### THE TASK
Each entry is to be reproduced verbatim, and images are to be omitted.

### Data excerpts
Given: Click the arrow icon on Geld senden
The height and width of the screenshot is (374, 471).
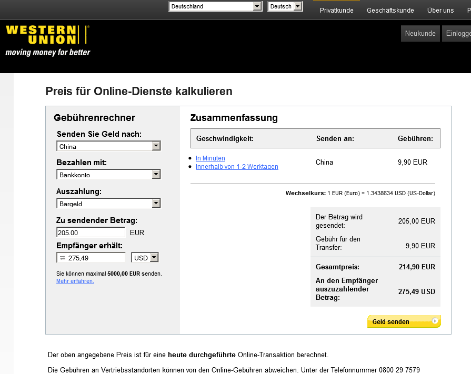Looking at the screenshot, I should (435, 321).
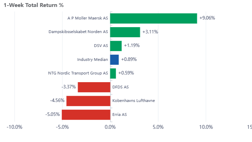Select the red Kobenhavns Lufthavne bar
252x142 pixels.
click(x=88, y=101)
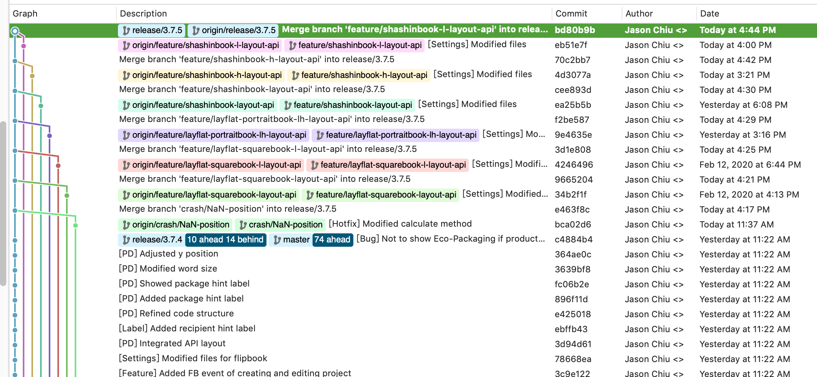
Task: Click the Commit column header
Action: tap(571, 14)
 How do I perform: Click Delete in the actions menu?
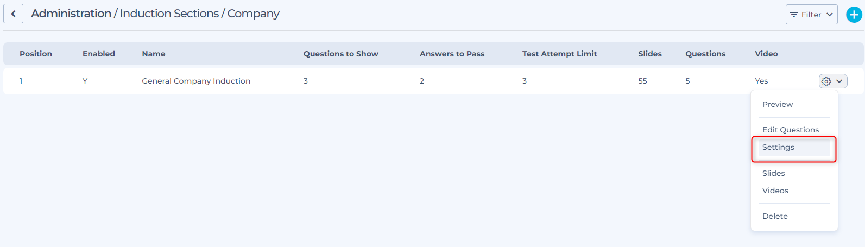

### WRITTEN SOLUTION
Given: Click the arrow icon on Geld senden
The height and width of the screenshot is (374, 471).
Looking at the screenshot, I should (435, 321).
Select the red Kobenhavns Lufthavne bar
252x142 pixels.
click(x=88, y=101)
Task: Click the Commit column header
Action: tap(571, 14)
 How do I perform: Click Delete in the actions menu?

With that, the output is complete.